▶ Aim
Retype the lines running from the one containing "You are a GUI" through the one containing "Viewport: 1078px width, 578px height.", with both of those lines included.

▶ Given information
-------

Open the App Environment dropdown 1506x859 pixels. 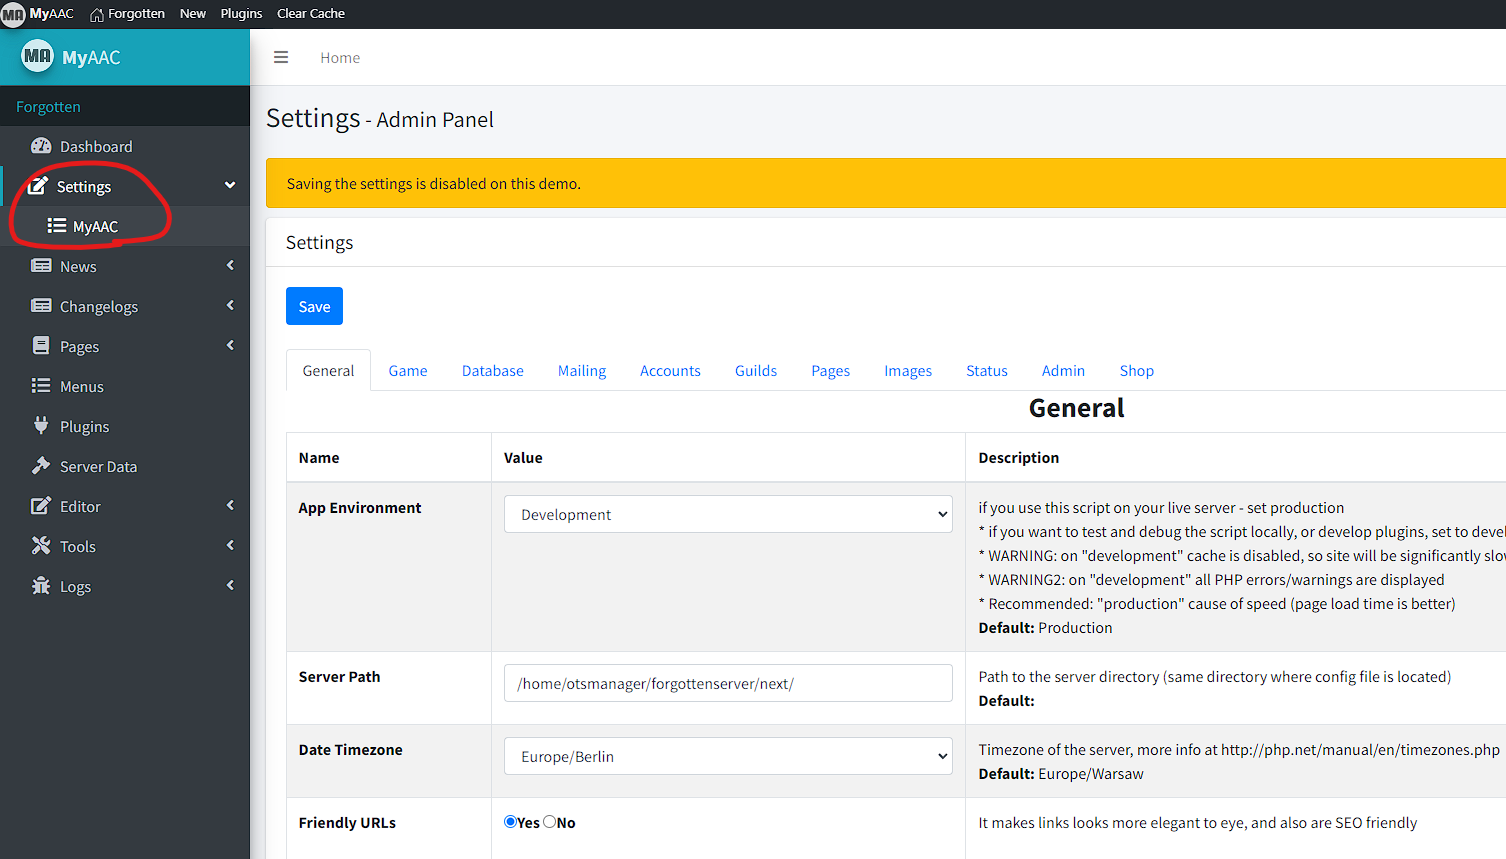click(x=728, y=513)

-------

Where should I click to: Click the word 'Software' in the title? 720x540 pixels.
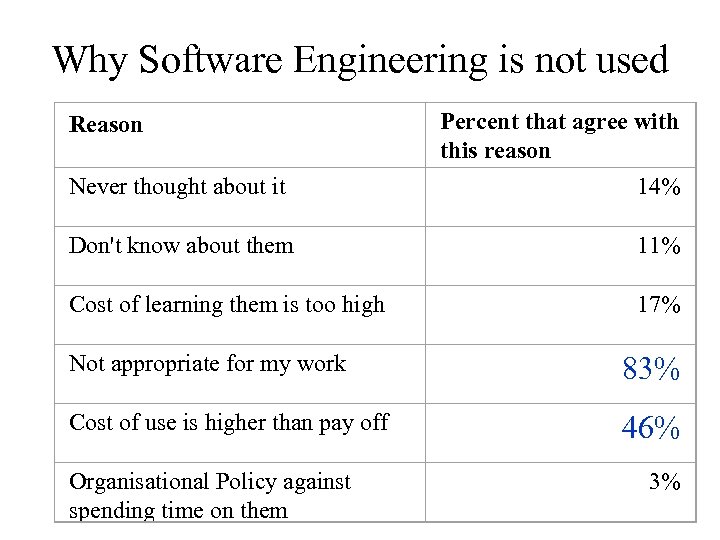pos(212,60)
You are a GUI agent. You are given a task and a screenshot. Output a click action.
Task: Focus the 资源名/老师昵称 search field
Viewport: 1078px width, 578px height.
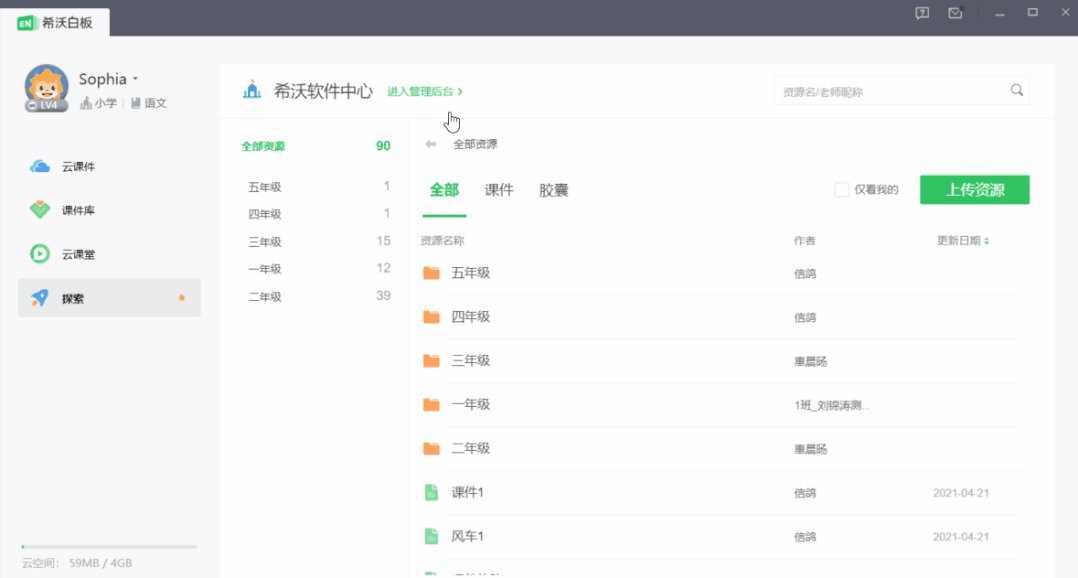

-------

▶ Answer in full
You are a GUI agent. You are given a task and a screenshot. Output a click action.
Task: Focus the 资源名/老师昵称 search field
Viewport: 1078px width, 578px height.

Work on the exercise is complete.